The camp was part of a year-long program called Barkai-Jenin, held by the Maccabim Association. The children in the program, 40 of whom reside in Jenin and 40 of whom reside in Kibbutz Barkai, meet once every two months to share conversations and games. In honor of the World Cup a week-long soccer camp was held.
Kids take a break on the field (Photo: Roee Gazit)
As part of the program, many of the Jenin children visited the seashore for the first time in their lives, when counselors took them to a Caesarea beach. While attending the camp they slept at the Jewish children's homes – another first.
Haytam Ayish, who runs the Modern Language Center of Jenin, recounted some of their experiences. "One of the children, who was a guest at his Jewish friend's house, slept in his sister's room, a soldier who remained at the base for the weekend," he said.
"When she called home to wish her family Shabbat Shalom, it was a little strange for her to hear that while she was in Gaza, a boy from Jenin was sleeping in her bed."
'Kids still have mental flexibility'
Ibrahim Abu-Mokh, who serves as a camp counselor, said the children had to struggle at first to find a common language. "Soccer is a universal language," he said. "At first they spoke in signs, or one would score a goal and another would call his name and say, 'Kifak'. That's how friendships started."
As time went on, the children learned to accept each other, he said, recounting a story about a Jewish boy who thought at first that one of the Palestinian children had an explosive device under his shirt. On another occasion, a Palestinian boy wanted his Jewish friends to promise none of them would join the IDF and shoot him.
Eventually the children learned how to deal with their fears, and became friends, the counselors say. Now they keep in touch through e-mails and Facebook.
Ori Winitzer, who founded the Soccer for Peace organization that funds the camp, says it prompted the idea for a year-long program.
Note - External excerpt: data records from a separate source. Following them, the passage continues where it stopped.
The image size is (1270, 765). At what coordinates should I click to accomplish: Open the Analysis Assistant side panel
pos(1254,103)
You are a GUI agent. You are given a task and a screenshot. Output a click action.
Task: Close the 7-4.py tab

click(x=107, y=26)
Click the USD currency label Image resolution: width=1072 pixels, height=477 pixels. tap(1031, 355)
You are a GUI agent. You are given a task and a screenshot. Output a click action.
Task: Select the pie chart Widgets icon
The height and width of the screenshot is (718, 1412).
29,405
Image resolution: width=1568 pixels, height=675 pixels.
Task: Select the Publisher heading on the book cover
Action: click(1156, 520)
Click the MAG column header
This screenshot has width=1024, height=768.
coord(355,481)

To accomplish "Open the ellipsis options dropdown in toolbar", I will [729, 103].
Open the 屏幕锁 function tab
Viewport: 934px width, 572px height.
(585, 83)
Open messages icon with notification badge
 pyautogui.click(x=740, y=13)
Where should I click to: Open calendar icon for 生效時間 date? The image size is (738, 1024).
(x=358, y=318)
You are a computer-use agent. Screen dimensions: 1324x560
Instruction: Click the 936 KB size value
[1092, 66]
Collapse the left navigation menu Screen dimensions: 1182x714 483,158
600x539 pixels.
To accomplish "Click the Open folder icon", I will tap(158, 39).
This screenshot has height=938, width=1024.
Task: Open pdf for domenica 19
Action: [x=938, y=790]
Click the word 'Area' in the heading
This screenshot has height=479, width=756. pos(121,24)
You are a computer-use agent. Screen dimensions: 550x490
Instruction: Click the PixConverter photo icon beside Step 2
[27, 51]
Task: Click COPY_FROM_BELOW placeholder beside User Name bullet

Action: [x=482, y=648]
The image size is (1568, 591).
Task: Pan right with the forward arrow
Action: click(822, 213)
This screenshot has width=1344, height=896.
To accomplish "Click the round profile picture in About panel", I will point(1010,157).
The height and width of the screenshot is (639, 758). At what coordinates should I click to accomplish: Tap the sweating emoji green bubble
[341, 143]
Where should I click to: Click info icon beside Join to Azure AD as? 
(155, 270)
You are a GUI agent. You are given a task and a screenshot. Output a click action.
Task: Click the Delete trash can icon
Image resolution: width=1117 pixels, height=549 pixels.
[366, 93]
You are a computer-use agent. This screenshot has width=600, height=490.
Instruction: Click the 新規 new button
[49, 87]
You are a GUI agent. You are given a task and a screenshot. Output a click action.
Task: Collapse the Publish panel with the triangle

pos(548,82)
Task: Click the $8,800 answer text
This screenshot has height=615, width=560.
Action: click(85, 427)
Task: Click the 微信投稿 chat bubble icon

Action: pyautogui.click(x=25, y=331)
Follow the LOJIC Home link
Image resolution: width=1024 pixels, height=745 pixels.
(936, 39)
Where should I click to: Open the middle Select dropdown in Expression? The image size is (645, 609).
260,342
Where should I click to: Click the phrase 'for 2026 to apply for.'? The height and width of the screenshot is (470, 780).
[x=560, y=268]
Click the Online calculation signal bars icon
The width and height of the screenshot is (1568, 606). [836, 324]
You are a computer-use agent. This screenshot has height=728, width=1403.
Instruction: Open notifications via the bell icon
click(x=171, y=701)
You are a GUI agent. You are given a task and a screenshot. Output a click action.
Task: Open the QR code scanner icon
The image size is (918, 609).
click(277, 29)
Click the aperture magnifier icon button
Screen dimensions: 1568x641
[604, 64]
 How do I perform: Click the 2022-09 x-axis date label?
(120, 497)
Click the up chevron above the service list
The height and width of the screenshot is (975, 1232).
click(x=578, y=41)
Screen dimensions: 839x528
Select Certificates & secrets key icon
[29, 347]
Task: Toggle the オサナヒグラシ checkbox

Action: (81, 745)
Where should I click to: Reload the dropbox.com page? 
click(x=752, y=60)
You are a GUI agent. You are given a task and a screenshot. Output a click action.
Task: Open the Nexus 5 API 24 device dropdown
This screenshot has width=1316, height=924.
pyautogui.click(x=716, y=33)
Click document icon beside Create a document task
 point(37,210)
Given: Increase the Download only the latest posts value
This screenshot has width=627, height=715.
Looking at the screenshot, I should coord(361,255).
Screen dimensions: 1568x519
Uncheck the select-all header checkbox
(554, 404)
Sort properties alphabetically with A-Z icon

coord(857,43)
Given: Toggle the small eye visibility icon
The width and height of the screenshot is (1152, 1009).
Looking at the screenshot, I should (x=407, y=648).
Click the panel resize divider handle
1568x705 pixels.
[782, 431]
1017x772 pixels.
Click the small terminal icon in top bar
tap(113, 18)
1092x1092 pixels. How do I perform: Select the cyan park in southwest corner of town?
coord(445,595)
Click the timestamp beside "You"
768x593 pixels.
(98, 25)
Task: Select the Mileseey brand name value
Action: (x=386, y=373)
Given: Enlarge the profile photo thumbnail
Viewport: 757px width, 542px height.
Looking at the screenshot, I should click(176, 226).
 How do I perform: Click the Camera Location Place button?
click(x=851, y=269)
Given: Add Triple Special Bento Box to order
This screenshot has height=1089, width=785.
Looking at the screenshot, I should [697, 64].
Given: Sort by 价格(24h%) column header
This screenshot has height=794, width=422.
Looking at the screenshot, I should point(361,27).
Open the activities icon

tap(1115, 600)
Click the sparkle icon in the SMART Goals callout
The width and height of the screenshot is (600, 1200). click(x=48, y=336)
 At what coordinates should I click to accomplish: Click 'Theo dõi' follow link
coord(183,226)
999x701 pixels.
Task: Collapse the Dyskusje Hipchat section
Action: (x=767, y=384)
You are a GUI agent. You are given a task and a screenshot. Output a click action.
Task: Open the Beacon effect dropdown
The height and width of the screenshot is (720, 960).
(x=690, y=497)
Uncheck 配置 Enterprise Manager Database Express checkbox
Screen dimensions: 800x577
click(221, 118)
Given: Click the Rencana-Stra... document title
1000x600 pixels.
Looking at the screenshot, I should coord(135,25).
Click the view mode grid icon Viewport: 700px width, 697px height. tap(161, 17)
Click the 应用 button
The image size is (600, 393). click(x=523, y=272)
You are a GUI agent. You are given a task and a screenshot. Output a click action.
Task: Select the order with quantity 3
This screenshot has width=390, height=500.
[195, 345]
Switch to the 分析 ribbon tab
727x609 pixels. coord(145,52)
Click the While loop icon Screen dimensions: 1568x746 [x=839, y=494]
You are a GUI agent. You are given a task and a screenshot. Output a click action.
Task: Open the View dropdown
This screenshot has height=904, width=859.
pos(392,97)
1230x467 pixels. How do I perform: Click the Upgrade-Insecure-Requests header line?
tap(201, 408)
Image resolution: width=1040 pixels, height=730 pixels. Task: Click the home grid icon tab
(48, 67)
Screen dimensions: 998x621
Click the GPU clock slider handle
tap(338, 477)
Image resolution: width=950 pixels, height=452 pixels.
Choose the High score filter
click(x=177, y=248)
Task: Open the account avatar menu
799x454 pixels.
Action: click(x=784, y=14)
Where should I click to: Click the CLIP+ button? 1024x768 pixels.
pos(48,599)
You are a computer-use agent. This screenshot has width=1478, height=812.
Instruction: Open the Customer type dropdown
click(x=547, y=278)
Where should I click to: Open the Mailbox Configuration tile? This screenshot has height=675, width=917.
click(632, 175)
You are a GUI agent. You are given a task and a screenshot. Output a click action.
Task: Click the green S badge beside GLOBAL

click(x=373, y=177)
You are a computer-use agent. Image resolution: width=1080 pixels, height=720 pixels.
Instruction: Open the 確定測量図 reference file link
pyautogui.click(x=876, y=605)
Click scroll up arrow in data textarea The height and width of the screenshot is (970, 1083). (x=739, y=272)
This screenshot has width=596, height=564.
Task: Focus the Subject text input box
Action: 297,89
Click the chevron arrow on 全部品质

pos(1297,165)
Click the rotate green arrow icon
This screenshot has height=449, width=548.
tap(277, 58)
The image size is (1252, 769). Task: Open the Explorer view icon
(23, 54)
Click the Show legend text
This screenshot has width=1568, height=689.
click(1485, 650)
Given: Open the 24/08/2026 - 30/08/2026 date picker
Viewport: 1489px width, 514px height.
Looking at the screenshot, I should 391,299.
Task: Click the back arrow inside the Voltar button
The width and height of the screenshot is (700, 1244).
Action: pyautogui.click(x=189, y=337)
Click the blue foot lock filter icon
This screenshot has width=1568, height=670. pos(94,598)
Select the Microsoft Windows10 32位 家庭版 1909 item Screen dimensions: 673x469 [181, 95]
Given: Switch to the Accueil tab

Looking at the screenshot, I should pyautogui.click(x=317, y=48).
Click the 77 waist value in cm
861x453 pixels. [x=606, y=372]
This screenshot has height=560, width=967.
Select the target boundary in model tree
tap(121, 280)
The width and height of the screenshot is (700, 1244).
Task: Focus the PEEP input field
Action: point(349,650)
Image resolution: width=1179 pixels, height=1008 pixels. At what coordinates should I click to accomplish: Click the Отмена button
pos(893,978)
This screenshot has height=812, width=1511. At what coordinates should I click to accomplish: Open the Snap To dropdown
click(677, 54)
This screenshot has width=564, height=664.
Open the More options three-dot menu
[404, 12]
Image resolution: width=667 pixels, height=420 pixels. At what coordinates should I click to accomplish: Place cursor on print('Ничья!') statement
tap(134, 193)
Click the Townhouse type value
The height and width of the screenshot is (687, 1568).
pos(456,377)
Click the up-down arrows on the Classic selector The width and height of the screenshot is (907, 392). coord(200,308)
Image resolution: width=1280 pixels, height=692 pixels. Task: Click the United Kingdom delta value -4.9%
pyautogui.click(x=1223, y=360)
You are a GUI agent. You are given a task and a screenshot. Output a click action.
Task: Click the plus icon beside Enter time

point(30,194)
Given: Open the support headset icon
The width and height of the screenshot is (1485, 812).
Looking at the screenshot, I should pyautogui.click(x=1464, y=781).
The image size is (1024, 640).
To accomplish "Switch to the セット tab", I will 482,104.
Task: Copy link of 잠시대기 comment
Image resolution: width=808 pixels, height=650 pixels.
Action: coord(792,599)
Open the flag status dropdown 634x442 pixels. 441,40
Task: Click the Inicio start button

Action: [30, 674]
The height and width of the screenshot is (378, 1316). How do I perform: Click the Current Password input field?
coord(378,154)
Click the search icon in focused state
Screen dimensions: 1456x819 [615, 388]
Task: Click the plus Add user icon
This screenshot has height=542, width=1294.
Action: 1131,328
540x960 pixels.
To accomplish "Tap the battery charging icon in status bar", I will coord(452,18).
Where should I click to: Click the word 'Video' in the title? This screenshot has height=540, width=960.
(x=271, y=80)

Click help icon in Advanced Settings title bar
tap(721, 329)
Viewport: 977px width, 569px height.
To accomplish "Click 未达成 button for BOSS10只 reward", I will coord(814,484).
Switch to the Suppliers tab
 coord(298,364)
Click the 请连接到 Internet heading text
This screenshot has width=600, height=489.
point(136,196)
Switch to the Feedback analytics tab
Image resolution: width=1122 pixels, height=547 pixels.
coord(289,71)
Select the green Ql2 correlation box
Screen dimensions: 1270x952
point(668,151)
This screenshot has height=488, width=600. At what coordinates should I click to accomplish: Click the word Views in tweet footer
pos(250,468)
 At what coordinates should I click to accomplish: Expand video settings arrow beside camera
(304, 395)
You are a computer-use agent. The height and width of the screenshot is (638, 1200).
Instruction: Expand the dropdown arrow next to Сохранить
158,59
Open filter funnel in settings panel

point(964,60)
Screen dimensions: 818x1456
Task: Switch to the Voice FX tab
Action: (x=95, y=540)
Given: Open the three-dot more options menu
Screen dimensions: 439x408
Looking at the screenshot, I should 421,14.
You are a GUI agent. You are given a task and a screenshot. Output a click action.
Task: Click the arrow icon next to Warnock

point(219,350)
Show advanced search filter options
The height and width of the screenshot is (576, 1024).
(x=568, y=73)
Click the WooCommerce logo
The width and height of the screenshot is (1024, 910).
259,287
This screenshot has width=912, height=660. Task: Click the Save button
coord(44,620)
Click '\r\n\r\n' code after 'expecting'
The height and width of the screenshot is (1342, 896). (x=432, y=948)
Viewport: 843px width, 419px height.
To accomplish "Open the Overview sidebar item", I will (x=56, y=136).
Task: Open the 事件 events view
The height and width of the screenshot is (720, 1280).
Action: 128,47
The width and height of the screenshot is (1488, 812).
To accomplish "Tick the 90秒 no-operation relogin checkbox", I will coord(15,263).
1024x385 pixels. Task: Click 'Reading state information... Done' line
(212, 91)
Winitzer, a New Yorker whose family left Israel when he was a young child, says he had become frustrated by the situation in the country.
"I wanted to do something optimistic and hopeful," he says. "We chose children because they haven't yet undergone a process of incitement, and still retain mental flexibility. Soccer contains more than language, or an allegory for peace. Soccer is the way these children actually make peace – peace that overflows from the field into their personal lives."
Khatib decided to donate his son's organs to six Israeli children. "As a man who lost his son, I know that the only way to protect our children is to make peace," he said.
We need to walk hand in hand, Jews, Muslims, Bedouin, and Christians, to do something for life, for the children, and to stay away from war and destruction."